Copy the material below line for line, without changing anything.

——

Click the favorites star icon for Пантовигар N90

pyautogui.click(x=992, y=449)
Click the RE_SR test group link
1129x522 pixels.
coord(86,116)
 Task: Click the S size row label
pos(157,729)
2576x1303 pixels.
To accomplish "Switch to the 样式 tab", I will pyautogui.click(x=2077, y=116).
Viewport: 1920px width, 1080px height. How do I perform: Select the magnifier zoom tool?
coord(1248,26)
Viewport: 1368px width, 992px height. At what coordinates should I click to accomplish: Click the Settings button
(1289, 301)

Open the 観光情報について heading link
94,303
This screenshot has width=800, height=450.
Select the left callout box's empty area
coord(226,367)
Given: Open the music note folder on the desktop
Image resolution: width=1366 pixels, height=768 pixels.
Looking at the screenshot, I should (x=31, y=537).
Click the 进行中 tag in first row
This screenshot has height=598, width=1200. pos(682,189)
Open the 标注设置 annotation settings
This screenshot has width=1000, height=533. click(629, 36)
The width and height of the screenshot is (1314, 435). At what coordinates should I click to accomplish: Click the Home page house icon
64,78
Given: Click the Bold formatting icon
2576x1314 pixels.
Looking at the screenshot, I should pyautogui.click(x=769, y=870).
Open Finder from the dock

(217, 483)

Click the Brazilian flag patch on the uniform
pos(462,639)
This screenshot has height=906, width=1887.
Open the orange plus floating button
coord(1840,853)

——

*ANSWER TO THIS TASK*
Click the favorites star icon for Пантовигар N90

pyautogui.click(x=992, y=449)
Click the RE_SR test group link
1129x522 pixels.
coord(86,116)
 Task: Click the S size row label
pos(157,729)
2576x1303 pixels.
To accomplish "Switch to the 样式 tab", I will pyautogui.click(x=2077, y=116).
Viewport: 1920px width, 1080px height. How do I perform: Select the magnifier zoom tool?
coord(1248,26)
Viewport: 1368px width, 992px height. At what coordinates should I click to accomplish: Click the Settings button
(1289, 301)

Open the 観光情報について heading link
94,303
This screenshot has width=800, height=450.
Select the left callout box's empty area
coord(226,367)
Given: Open the music note folder on the desktop
Image resolution: width=1366 pixels, height=768 pixels.
Looking at the screenshot, I should (x=31, y=537).
Click the 进行中 tag in first row
This screenshot has height=598, width=1200. pos(682,189)
Open the 标注设置 annotation settings
This screenshot has width=1000, height=533. click(629, 36)
The width and height of the screenshot is (1314, 435). At what coordinates should I click to accomplish: Click the Home page house icon
64,78
Given: Click the Bold formatting icon
2576x1314 pixels.
Looking at the screenshot, I should pyautogui.click(x=769, y=870).
Open Finder from the dock

(217, 483)

Click the Brazilian flag patch on the uniform
pos(462,639)
This screenshot has height=906, width=1887.
Open the orange plus floating button
coord(1840,853)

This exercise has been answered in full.